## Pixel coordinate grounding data
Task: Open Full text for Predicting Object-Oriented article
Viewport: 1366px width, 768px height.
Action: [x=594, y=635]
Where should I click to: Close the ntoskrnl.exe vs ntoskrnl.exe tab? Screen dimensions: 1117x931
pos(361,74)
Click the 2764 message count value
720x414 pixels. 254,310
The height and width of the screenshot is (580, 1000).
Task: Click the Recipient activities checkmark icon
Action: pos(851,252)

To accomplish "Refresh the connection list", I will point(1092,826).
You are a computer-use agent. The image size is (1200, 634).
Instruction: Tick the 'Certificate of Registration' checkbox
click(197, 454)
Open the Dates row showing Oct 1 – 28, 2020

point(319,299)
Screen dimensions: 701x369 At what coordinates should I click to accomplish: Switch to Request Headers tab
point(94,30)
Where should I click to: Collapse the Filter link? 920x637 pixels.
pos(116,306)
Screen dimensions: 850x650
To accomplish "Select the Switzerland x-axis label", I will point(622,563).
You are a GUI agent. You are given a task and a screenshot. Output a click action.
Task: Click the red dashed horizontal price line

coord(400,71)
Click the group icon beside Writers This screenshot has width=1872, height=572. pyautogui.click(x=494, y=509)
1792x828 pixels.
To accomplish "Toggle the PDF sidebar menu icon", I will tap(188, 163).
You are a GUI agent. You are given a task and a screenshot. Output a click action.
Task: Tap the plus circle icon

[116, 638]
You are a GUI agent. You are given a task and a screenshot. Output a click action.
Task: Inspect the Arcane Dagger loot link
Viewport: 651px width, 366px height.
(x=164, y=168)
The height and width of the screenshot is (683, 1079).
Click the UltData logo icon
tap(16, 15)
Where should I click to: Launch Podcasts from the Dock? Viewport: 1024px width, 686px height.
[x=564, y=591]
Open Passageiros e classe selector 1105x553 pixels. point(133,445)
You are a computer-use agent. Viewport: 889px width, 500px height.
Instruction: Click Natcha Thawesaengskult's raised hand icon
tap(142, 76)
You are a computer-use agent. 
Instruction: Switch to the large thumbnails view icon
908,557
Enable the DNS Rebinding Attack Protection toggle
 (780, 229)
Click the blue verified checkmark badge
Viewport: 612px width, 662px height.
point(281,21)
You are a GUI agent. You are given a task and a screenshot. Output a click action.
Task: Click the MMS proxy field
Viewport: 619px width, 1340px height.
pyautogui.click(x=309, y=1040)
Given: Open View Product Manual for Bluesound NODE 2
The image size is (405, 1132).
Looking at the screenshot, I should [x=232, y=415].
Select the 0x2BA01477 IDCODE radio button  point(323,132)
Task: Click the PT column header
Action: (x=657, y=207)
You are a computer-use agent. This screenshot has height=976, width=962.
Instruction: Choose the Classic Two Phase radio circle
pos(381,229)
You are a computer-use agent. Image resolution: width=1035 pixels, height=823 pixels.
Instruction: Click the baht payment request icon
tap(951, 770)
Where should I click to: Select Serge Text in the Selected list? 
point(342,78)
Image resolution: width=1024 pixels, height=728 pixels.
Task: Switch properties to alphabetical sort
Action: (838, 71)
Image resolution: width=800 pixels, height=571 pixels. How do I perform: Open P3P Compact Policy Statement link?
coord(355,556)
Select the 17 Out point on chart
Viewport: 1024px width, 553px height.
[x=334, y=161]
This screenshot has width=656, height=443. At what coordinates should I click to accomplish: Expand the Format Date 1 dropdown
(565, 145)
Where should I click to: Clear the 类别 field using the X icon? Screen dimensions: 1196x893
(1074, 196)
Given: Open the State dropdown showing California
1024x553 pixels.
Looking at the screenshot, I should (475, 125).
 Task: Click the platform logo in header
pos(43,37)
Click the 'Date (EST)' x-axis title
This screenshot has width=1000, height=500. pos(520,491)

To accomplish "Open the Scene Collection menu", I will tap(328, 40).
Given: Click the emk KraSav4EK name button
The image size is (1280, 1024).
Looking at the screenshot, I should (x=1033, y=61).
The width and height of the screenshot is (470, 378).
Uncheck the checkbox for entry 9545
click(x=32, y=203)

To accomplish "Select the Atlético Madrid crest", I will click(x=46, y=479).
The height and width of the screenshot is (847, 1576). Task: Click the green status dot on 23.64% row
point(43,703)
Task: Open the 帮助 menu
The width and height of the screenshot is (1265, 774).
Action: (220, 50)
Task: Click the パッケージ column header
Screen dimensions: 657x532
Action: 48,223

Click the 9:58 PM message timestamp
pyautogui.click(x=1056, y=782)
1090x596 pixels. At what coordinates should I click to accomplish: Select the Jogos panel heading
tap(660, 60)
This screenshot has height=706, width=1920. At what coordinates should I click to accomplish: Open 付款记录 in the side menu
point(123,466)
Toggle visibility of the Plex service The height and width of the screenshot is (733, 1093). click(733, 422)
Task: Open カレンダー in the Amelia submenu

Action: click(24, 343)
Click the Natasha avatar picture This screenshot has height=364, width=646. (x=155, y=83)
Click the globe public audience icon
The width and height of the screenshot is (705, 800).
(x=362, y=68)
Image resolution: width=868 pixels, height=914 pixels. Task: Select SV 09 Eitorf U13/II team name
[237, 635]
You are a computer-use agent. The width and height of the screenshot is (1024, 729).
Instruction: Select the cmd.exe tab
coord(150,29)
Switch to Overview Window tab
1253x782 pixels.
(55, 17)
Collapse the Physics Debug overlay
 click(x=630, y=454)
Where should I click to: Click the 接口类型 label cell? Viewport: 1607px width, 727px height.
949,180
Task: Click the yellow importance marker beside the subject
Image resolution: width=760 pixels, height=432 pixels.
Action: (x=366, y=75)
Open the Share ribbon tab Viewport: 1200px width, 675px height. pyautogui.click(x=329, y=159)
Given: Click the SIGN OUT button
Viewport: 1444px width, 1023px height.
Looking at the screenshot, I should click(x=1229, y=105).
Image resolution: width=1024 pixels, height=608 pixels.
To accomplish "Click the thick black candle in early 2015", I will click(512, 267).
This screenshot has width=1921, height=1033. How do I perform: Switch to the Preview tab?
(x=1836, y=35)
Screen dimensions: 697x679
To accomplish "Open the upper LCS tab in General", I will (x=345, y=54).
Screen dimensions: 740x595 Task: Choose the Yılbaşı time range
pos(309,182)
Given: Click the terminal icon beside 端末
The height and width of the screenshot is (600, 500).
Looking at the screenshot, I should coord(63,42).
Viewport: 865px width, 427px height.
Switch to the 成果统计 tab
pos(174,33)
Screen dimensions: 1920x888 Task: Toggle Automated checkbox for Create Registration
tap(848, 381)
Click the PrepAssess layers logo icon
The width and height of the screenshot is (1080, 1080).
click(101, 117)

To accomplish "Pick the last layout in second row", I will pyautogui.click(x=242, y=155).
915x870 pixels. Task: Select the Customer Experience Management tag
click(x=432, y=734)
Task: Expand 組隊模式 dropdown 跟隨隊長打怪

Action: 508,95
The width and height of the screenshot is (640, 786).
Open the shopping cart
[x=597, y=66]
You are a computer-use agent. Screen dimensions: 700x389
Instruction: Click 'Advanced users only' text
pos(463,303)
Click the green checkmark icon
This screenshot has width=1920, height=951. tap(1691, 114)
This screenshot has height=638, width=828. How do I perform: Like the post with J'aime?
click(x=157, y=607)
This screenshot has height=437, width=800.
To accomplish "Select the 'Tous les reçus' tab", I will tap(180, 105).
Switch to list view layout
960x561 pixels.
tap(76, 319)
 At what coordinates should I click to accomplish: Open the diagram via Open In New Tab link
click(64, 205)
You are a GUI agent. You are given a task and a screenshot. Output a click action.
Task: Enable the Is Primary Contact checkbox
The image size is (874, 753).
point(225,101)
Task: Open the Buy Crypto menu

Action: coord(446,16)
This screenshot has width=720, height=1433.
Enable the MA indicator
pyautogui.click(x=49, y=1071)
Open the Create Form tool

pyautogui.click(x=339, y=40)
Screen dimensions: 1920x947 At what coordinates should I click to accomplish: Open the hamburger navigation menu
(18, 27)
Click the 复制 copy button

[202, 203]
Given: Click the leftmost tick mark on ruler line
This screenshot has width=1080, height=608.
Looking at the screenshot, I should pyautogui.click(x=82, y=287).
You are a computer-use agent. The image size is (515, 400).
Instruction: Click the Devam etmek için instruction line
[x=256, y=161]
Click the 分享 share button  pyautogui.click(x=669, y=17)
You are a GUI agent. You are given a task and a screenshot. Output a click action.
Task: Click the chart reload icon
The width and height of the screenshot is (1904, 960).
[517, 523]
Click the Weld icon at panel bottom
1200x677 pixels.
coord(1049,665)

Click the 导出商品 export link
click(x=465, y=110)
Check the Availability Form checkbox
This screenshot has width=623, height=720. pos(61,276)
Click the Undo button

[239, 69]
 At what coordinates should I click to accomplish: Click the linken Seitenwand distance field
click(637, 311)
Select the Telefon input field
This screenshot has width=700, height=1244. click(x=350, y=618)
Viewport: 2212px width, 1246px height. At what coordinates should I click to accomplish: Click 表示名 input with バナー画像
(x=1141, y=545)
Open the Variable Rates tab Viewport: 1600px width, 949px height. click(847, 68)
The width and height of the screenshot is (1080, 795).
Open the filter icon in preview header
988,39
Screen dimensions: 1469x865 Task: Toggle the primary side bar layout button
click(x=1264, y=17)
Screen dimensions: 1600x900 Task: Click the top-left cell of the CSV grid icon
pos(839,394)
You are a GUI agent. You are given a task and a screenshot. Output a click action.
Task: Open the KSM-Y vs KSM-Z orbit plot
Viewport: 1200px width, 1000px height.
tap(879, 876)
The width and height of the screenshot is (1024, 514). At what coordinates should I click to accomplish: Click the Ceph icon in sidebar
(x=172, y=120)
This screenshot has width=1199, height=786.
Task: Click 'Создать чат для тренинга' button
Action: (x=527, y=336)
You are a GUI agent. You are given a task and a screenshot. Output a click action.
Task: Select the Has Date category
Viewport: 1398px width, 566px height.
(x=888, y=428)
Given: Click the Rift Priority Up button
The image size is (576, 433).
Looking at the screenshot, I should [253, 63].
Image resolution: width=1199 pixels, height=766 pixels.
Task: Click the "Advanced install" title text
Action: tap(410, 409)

## WHAT YOU HAVE TO DO
From the records above, return each line that has the string "will".

## OUTPUT
To accomplish "Refresh the connection list", I will point(1092,826).
To accomplish "Select the Switzerland x-axis label", I will point(622,563).
To accomplish "Toggle the PDF sidebar menu icon", I will tap(188, 163).
To accomplish "Open the Scene Collection menu", I will tap(328, 40).
To accomplish "Select the Atlético Madrid crest", I will click(x=46, y=479).
To accomplish "Click the thick black candle in early 2015", I will click(512, 267).
To accomplish "Open the upper LCS tab in General", I will (x=345, y=54).
To accomplish "Pick the last layout in second row", I will pyautogui.click(x=242, y=155).
To accomplish "Select the 'Tous les reçus' tab", I will tap(180, 105).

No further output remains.